One of the studies employed a ‘rush protocol’ which involved administering increasing doses of peanut dose 3–4 times a day over a period of 6 days.31

In three studies29,30,34 OIT was administered as daily oral doses of peanut flour mixed with yoghurt or in a food vehicle chosen by the subjects; in the remaining three studies3133 it was not clear how peanut was administered. Three studies29,32,34 started the treatment with an open peanut challenge to determine the threshold dose of peanut exposure, two studies30,31 started with a DBPCFC, and the remaining study did not report on any challenge at the outset of the study.33

Study quality assessment

All the included studies were case series so the risk of bias was high. None of the studies reported consecutive recruitment of participants, so the risk of selection bias was particularly high. Because there was no blinding of patients or clinicians/researchers, the risk of information bias was also high. There is also an inherently high risk of publication bias with case series.

Effectiveness and safety of OIT

Threshold dose of peanut exposure

In interpreting these data it is important to appreciate that each whole peanut contains approximately 200–250mg peanut protein and that 2mg peanut flour=1mg peanut protein.

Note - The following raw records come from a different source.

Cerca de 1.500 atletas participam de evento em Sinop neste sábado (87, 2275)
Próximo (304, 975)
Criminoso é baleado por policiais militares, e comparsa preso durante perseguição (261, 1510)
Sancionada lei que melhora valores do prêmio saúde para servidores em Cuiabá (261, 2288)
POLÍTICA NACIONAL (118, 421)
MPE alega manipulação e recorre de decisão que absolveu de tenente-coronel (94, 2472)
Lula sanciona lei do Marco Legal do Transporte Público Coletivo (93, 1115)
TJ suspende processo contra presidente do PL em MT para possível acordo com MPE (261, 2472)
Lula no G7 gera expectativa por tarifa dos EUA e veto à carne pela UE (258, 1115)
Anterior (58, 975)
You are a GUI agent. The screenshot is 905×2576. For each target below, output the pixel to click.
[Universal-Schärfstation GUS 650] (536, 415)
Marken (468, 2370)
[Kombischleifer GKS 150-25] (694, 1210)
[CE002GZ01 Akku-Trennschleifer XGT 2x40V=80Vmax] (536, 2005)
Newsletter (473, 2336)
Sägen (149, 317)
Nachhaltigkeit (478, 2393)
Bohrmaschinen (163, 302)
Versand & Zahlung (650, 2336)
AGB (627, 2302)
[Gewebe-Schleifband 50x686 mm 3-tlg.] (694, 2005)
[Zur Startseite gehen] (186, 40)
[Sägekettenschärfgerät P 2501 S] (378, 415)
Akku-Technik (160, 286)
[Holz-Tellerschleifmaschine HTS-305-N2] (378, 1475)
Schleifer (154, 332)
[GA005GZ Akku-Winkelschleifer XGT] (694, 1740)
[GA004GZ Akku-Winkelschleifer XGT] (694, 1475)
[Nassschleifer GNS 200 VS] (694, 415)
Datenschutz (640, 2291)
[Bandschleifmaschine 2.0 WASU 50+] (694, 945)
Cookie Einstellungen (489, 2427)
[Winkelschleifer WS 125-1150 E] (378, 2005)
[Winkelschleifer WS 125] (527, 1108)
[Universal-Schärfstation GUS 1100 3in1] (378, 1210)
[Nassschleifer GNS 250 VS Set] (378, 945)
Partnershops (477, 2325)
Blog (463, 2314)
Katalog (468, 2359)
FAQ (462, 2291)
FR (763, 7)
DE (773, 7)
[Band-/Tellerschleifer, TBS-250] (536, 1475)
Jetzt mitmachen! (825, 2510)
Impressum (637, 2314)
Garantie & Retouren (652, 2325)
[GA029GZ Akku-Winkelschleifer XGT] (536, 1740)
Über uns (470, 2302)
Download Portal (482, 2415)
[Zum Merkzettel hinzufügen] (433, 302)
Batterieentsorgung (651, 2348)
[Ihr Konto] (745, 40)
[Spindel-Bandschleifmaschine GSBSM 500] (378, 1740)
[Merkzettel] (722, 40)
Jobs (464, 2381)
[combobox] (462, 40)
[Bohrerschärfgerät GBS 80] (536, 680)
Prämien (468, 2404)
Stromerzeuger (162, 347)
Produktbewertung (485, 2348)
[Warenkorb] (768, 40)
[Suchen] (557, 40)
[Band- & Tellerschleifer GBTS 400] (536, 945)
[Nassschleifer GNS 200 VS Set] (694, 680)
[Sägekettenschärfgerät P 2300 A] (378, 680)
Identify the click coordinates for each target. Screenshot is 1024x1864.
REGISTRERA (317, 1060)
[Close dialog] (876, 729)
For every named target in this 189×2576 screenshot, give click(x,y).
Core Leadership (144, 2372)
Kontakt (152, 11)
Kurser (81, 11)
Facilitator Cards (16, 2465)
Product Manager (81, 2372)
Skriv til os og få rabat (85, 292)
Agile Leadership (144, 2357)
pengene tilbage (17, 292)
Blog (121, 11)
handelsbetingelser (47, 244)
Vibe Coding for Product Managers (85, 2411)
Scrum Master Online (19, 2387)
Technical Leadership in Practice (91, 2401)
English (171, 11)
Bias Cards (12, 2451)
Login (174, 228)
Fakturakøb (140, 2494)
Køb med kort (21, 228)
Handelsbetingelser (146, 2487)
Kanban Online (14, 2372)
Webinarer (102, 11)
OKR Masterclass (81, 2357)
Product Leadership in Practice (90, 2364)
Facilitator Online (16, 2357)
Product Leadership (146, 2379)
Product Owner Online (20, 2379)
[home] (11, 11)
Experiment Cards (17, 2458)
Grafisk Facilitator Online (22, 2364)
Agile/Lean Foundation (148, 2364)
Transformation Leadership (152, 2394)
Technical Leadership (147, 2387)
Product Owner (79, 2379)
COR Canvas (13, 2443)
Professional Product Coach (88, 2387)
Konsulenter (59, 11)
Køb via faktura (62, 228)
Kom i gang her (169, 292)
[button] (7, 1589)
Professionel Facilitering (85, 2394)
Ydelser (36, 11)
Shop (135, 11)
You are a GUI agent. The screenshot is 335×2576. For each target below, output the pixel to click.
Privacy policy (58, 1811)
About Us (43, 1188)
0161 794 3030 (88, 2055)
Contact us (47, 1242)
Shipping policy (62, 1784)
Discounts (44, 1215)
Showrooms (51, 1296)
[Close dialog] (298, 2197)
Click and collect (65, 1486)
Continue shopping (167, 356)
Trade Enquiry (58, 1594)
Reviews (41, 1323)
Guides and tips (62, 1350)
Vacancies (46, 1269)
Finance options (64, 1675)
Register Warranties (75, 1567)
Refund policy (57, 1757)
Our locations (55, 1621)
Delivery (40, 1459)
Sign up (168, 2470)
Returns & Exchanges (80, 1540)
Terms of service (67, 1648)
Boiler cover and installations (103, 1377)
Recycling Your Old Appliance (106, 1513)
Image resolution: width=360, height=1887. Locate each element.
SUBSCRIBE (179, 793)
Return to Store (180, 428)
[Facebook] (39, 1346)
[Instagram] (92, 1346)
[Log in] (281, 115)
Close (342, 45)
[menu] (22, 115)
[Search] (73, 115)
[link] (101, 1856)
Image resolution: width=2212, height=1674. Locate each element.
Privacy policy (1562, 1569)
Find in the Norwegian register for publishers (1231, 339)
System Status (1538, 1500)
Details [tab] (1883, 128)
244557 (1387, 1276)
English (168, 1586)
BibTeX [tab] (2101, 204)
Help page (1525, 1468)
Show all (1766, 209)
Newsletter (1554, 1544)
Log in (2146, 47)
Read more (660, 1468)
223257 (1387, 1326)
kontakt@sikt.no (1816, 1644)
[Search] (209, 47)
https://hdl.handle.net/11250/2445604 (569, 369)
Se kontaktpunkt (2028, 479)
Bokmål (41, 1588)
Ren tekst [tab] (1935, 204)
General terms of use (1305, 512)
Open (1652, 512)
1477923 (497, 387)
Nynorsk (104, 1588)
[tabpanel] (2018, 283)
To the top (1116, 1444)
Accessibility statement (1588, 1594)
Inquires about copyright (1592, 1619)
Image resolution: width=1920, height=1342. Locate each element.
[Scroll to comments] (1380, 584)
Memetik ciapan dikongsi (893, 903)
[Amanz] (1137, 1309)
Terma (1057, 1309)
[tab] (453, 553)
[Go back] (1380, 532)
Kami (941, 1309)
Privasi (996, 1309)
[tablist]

Four studies29,30,31,34 assessed changes in the threshold dose of peanut required to provoke symptoms as an outcome. One study32 used the ability to tolerate one peanut as an outcome and the remaining study used the ability to tolerate 7.8g of peanut flour as an outcome.33

Three of these studies2931 compared the threshold dose for peanut allergen at the beginning of the study with the threshold dose during the maintenance phase. In the study by Jones et al.,29 symptoms occurred on the initial day in 39 participants at a median dose of 6mg peanut protein (range 0.1–50mg) whilst, at the final OFC, symptoms started in 29 of these participants at a median dose of 1.8g peanut protein, a mean increase of 300 times the initial tolerated dose. Twenty-seven of the 29 participants who completed the study reached the total peanut target dose of 3.9g (equating to approximately 16 peanuts).

In the study by Clark et al.30 four participants with peanut allergy underwent OIT. At the initial assessment one participant had a threshold dose of 5mg peanut protein (approximately 1/50 of a peanut) whilst the other three participants each had a threshold dose of 50mg (approximately 1/5 of a peanut). At the post-intervention challenge the highest tolerated dose ranged from 2.39g to 2.76g (i.e. 10–12 peanuts), an increase of between 48 and 478 times the initial threshold dose.

Blumchen et al.31 initially performed a rush OIT protocol with whole crushed roasted peanuts (which was presented in boiled apple). Patients who tolerated 500mg peanut or more after the rush protocol went directly to the maintenance phase for 8 weeks. If a dose of 500mg whole peanut was not achieved during this initial rush phase, patients were discharged from hospital and were transferred onto the longer-term build-up protocol (0–20 months) which was delivered in an outpatient setting. In 17 of 22 patients the amount of peanut tolerated did not change during the rush OIT compared with the initial food challenge. These patients were discharged and post-rush OIT doses were taken on a daily basis (range 24–400mg peanut) until they reached the goal of at least 500mg peanut. Five patients reached a dose of 500mg peanut (median 1g, range 0.9–3g) and went to the maintenance phase for 8 weeks. Fourteen of 23 patients (61%) reached the protective dose of 500mg whole peanut. At the final DBPCFC, patients tolerated a median of 1g peanut (range 0.25–4g) in comparison with 0.19g peanut at the DBPCFC before the start of OIT (range 0.02–1g).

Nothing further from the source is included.